Avoid publishing secrets to the npm registry



Precautions should be taken to avoid the risk of accidentally publishing secrets to public npm registries. An .npmignore file can be used to blacklist specific files or folders, or the files array in package.json can act as a whitelist.

Otherwise: Your project’s API keys, passwords or other secrets are open to be abused by anyone who comes across them, which may result in financial loss, impersonation, and other risks.

Whether you’re making use of API keys, passwords, or other secrets, they can very easily end up leaking into source control or even a published package on the public npm registry.
You may have secrets in your working directory in designated files such as a .env which should be added to a .gitignore to avoid committing it to a SCM, but what happens when you publish an npm package from the project’s directory?
The npm CLI packs up a project into a tar archive (tarball) in order to push it to the registry. The following criteria determine which files and directories are added to the tarball:
  • If there is either a .gitignore or a .npmignore file, the contents of the file are used as an ignore pattern when preparing the package for publication.
  • If both ignore files exist, everything not located in .npmignore is published to the registry.

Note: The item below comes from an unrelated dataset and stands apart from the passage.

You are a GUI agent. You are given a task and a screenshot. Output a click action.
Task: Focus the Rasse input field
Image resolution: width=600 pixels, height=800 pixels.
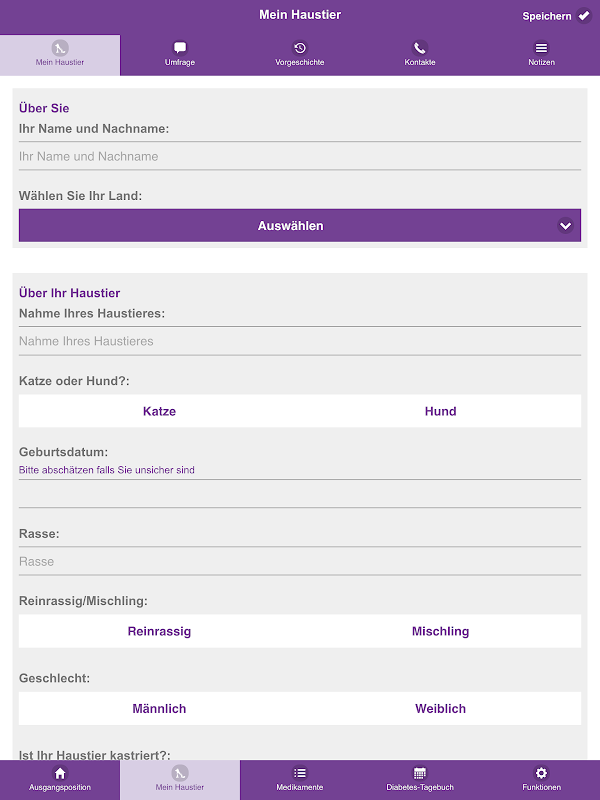pos(300,561)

This condition is a common source of confusion and is a problem that can lead to leaking secrets. Developers may end up updating the .gitignore file, but forget to update .npmignore as well, which can lead to a potentially sensitive file not being pushed to source control, but still being included in the npm package.
Another good practice to adopt is making use of the files property in package.json, which works as a whitelist and specifies the array of files to be included in the package that is to be created and installed (while the ignore file functions as a blacklist).
The files property and an ignore file can both be used together to determine which files should explicitly be included, as well as excluded, from the package. However, note that, when using both, the files property in package.json takes precedence over the ignore file.

When a package is published, the npm CLI will verbosely display the archive being created. To be extra careful, add a --dry-run argument to your publish command in order to first review how the tarball is created without actually publishing it to the registry.